Advance parties of two para brigades landed at 20 minutes after midnight on June 6. Lieutenant Stan Jeavons, of Bilston, serving with the Parachute Regiment's 13th Battalion, was among them. He made an 'uneventful' landing beside a railway line and rallied his platoon near the village of Ranville. As they gathered in the darkness, an uncomfortable truth dawned.

He smiles as he remembers clearly his first words to his lads: "Look around. There's no other buggers here but us."

He said: "It was terribly exciting to realise, deep down, that we were on our bloody own. We were so isolated I seriously thought the invasion had been cancelled."

Years later a senior officer told him that he and his little band of brothers were dropped as a diversion, designed to draw German forces away from the main glider and parachute landing zones. If so, they succeeded.

From the moment they hit the ground the 13th Battalion were under fire.

Through the next day they fought off three ferocious German attacks on Ranville. And as the Germans threw guns and tanks against the invasion, the lightly armed Paras fought almost to exhaustion.

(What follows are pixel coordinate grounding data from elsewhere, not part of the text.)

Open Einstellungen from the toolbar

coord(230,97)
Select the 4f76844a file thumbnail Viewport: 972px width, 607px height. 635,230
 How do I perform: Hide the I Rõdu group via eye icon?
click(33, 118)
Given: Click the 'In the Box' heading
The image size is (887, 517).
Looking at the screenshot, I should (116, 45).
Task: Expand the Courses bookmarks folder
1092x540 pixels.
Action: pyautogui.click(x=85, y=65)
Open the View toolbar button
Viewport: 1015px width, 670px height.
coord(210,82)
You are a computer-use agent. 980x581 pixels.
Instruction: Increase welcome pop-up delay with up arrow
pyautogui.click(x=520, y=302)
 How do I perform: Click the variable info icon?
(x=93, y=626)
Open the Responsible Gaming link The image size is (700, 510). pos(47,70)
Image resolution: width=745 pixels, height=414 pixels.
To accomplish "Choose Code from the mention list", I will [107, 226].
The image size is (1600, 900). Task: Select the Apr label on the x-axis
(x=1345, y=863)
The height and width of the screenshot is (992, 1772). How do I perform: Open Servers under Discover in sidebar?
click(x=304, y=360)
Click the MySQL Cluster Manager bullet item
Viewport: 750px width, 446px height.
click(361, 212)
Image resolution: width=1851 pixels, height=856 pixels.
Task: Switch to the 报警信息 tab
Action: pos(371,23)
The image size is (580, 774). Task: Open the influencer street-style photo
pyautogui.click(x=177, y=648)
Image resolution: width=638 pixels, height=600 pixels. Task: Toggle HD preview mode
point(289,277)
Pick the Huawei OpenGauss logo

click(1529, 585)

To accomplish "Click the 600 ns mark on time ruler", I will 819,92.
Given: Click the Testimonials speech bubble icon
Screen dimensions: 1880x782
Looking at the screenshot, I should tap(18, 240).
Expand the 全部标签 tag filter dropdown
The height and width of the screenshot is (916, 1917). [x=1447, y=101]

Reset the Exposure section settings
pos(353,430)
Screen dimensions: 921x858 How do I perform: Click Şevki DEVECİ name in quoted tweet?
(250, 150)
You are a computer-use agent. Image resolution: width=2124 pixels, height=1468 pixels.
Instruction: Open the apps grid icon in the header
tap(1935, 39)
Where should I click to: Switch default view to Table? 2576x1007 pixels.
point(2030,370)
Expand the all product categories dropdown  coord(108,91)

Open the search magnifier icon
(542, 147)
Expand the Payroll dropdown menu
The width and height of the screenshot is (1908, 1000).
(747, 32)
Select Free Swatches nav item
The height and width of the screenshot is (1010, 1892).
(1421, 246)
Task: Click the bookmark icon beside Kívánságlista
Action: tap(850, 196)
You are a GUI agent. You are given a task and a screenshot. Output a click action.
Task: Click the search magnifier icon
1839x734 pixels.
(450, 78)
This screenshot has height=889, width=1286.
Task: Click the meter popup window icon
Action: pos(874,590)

Later in the campaign Lt Jeavons faced a bizarre duel. From the enemy lines 200 yards away, a German officer rose, waving a rifle, bayonet glistening in the Normandy sun. As a band of British paras watched fascinated, the solitary German advanced. Someone pushed a Lee-Enfield rifle into the hands of the 26-year-old lieutenant. Stan climbed out of the trench and awaited the foe. But if the Nazi wanted some bizarre, noble duel, Lt Jeavons certainly did not.

"This bloke seemed to be thinking of a bayonet fight," he said. "It was the last thing I had in mind. When he got within a few yards, I shot him dead."

Lt Jeavons's luck ran out a few weeks after D-Day.

As enemy shells rained down, his batman, Private Prew, was having a quick smoke in the bottom of the trench.

"The shelling was terrible and then suddenly – slap! – one landed straight on the trench. I was buried. They managed to dig out my head but the shelling was so bad they had to leave me."

For the next few minutes, he endured the hellish experience of being buried neck-deep in Normandy, bullets cracking around his exposed head, unable to move a limb or even draw his revolver.

His batman was buried alive and suffocated. Losing blood from leg wounds, Lt Jeavons slipped into a coma and awoke days later in a military hospital in Britain. His army days were over.

Para John Lunt, of Aldridge, dropped at about 1am but landed five miles off target in the middle of an entire brigade's drop zone: "There were two thousand people coming down, containers and steel helmets going everywhere," he said.

"It was bloody dangerous. Confusion was the order of the night."